**Problem to solve**:
Reproduce the entries verbatim, starting at the line containing "Viewport: 1568px width, 720px height." and ending at the end of the entries, leaving out the pictures.

★ ★ ★ ★ ★ ★ ★

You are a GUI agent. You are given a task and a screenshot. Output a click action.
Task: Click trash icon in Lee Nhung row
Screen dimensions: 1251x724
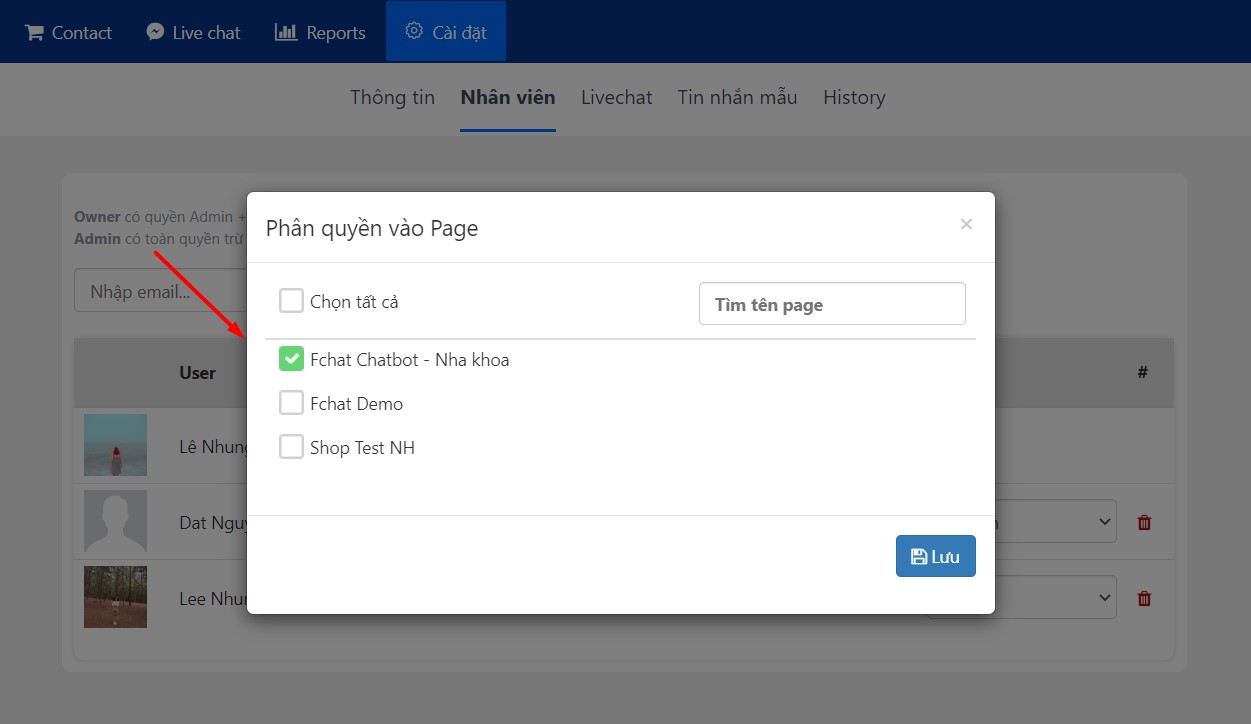1144,598
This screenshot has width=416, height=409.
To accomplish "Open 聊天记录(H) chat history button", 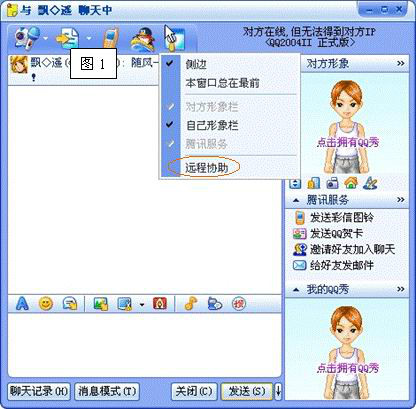I will coord(39,391).
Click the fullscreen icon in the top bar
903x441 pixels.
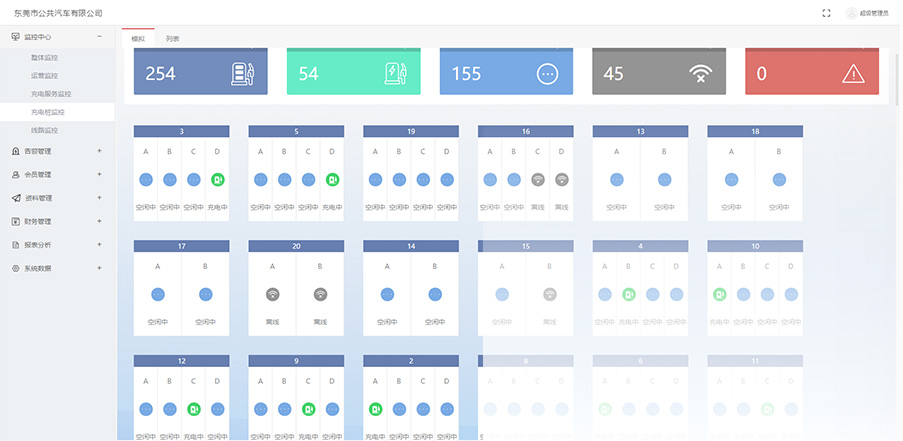(826, 13)
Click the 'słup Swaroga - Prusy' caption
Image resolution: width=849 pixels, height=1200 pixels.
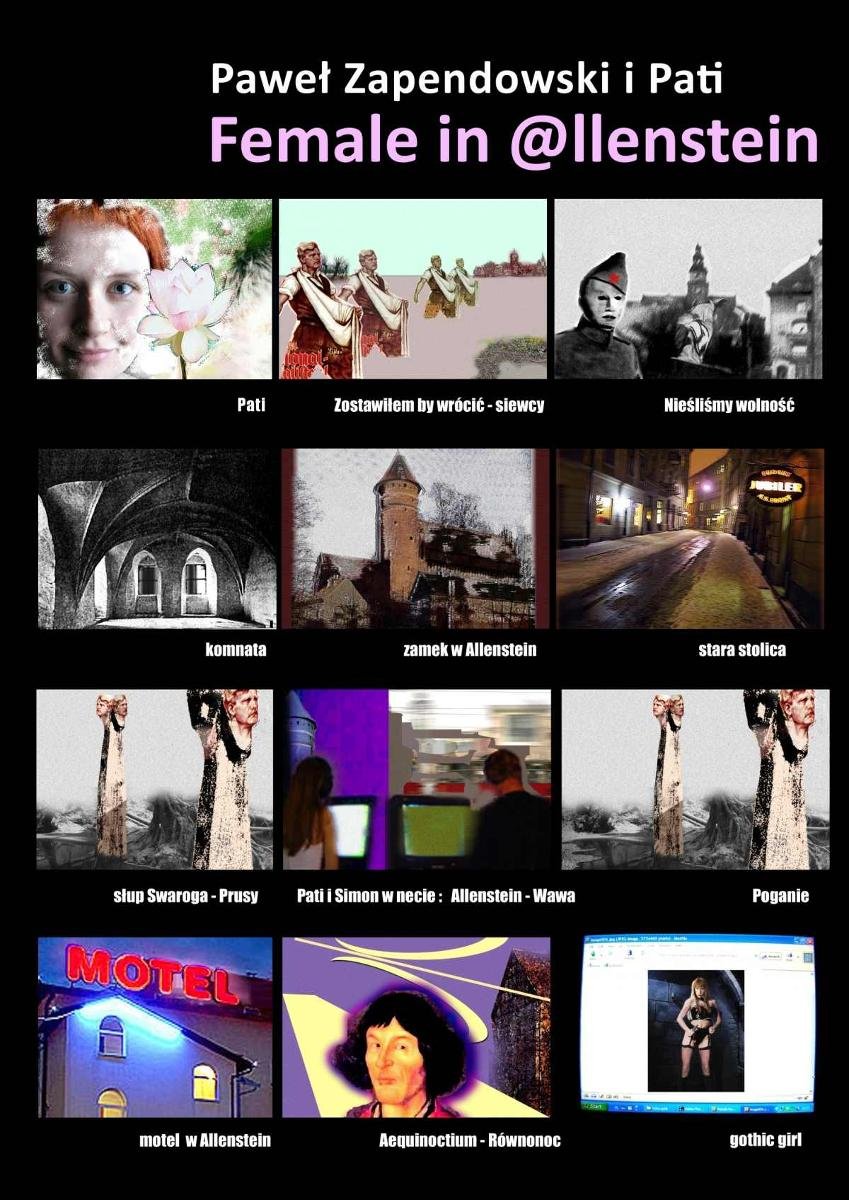[185, 896]
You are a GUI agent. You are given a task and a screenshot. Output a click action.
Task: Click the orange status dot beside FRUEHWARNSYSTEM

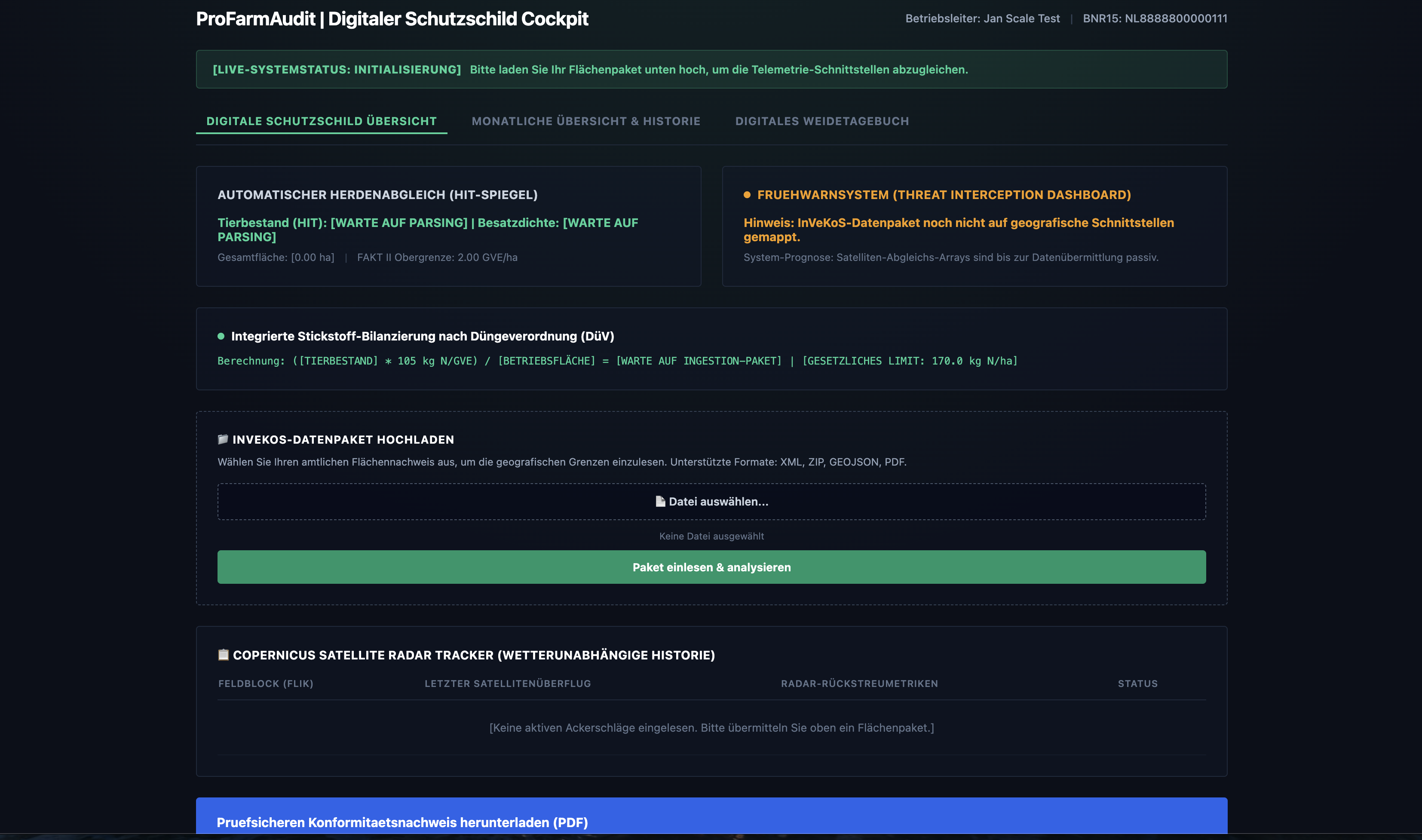[747, 195]
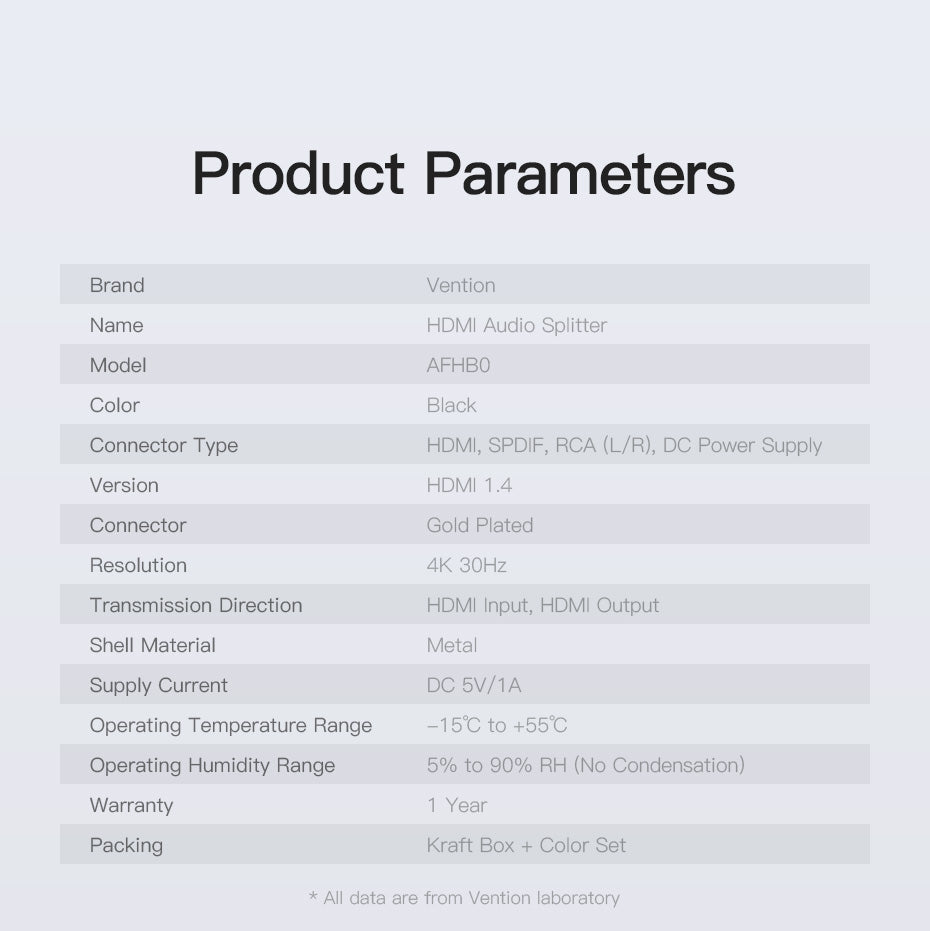Click the Black color value

[451, 405]
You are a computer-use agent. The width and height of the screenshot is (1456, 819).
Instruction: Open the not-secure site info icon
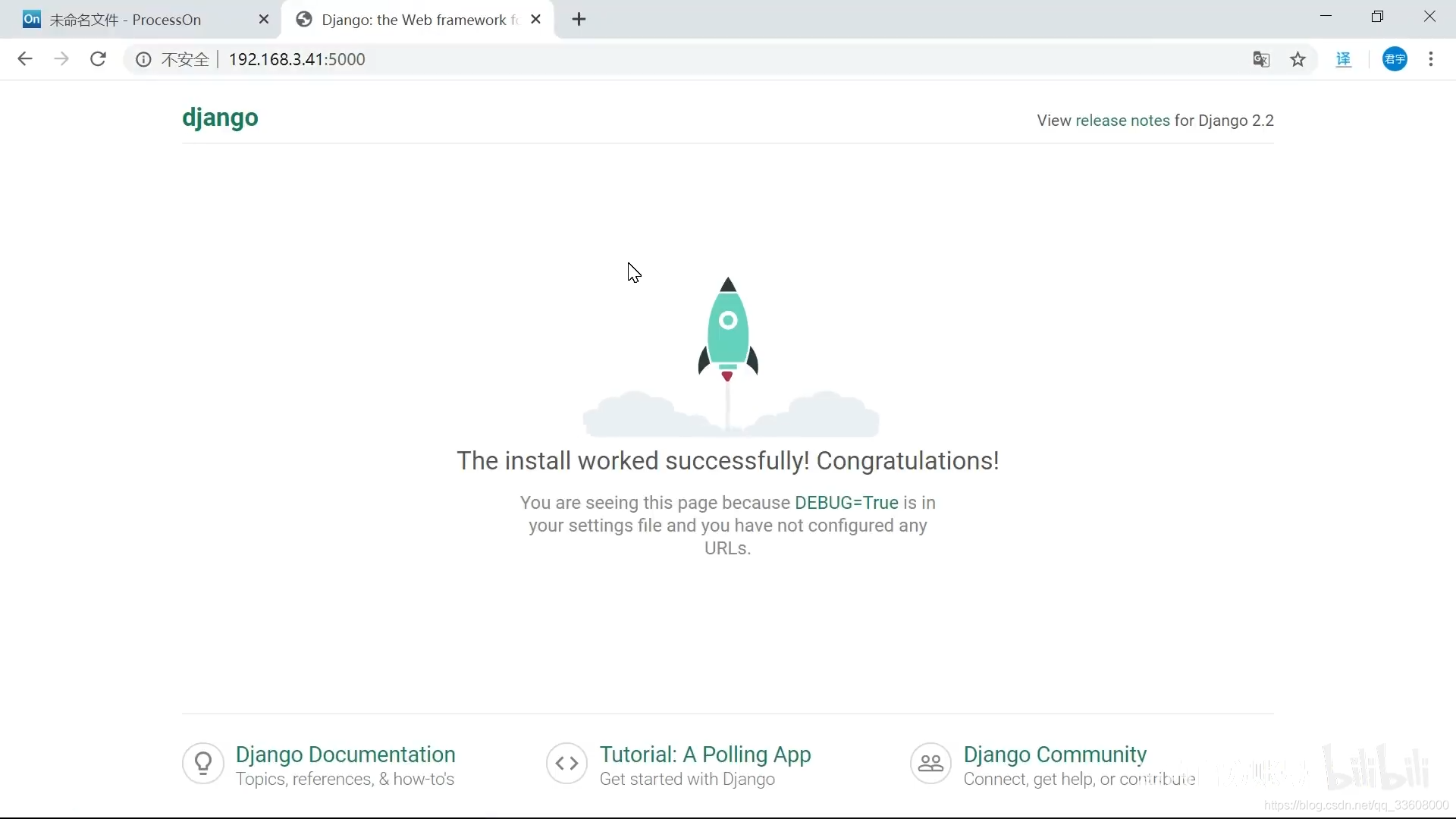143,59
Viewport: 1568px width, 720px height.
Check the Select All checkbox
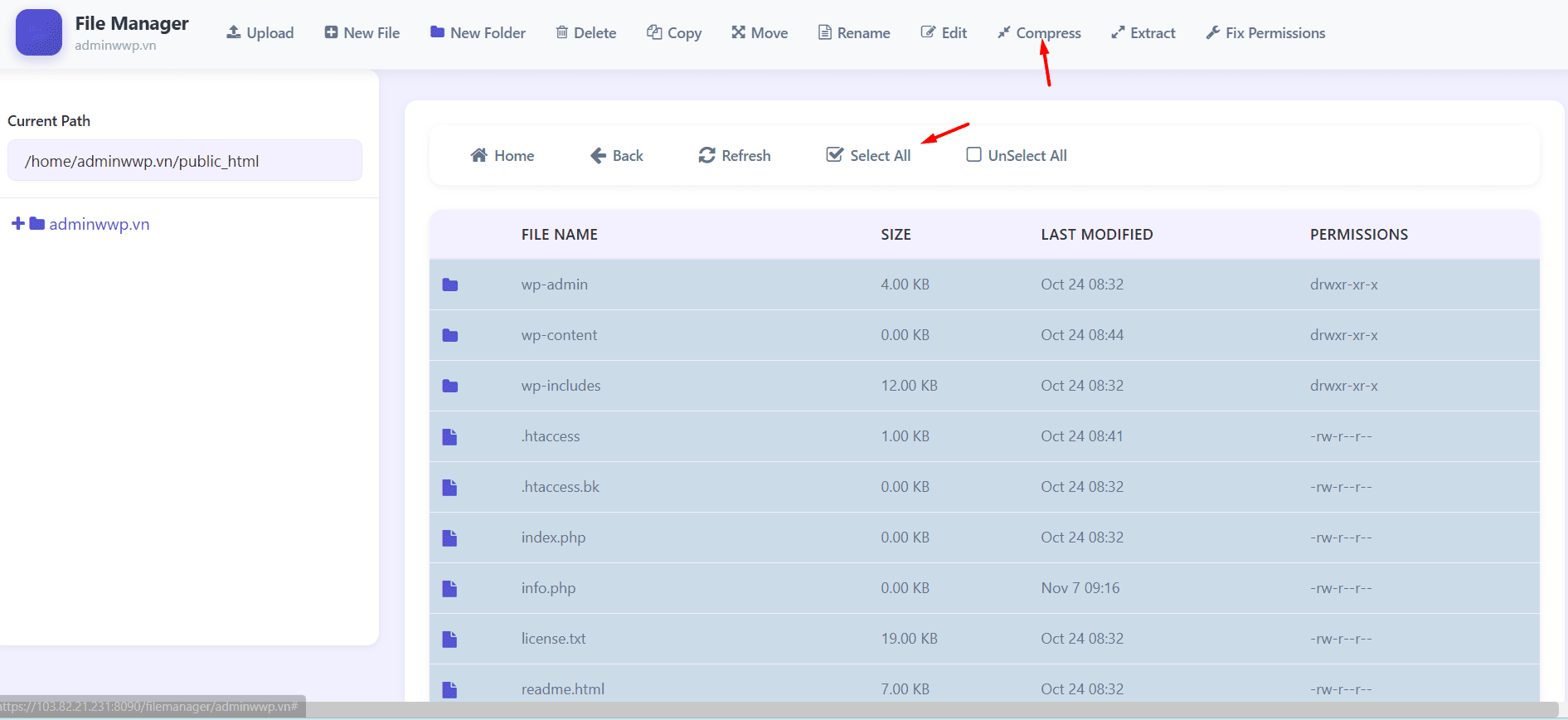(x=835, y=155)
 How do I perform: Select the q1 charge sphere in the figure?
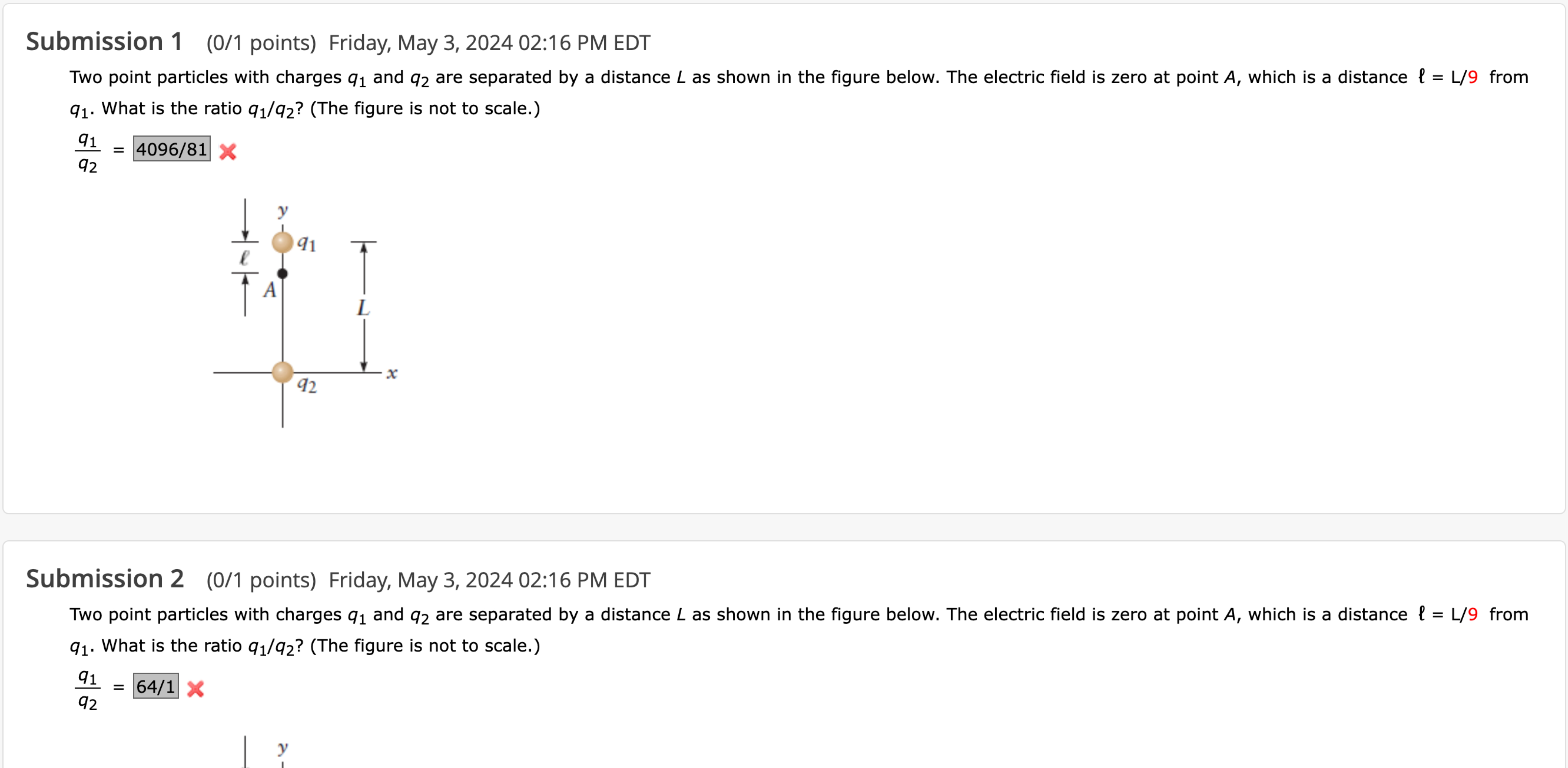click(x=282, y=243)
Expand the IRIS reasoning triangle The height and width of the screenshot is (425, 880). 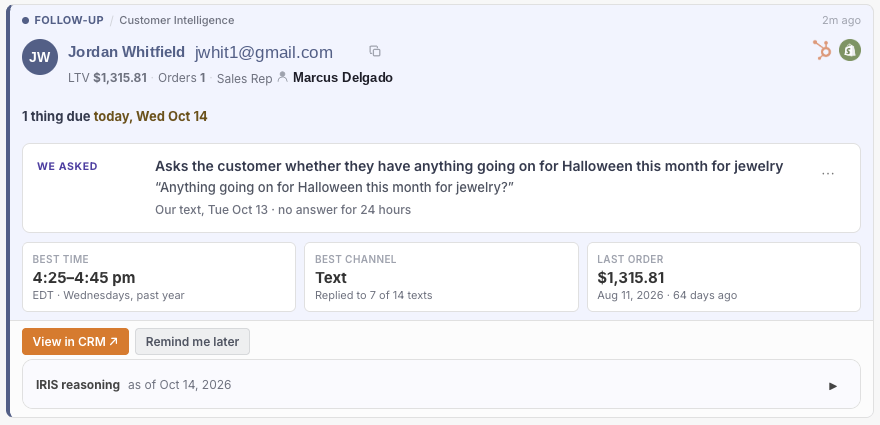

★ ★ ★ ★ ★ ★ ★

**Solution below**:
Viewport: 1568px width, 720px height.
Check the Select All checkbox
(x=835, y=155)
 How do I perform: Select the q1 charge sphere in the figure?
click(x=282, y=243)
Expand the IRIS reasoning triangle The height and width of the screenshot is (425, 880). 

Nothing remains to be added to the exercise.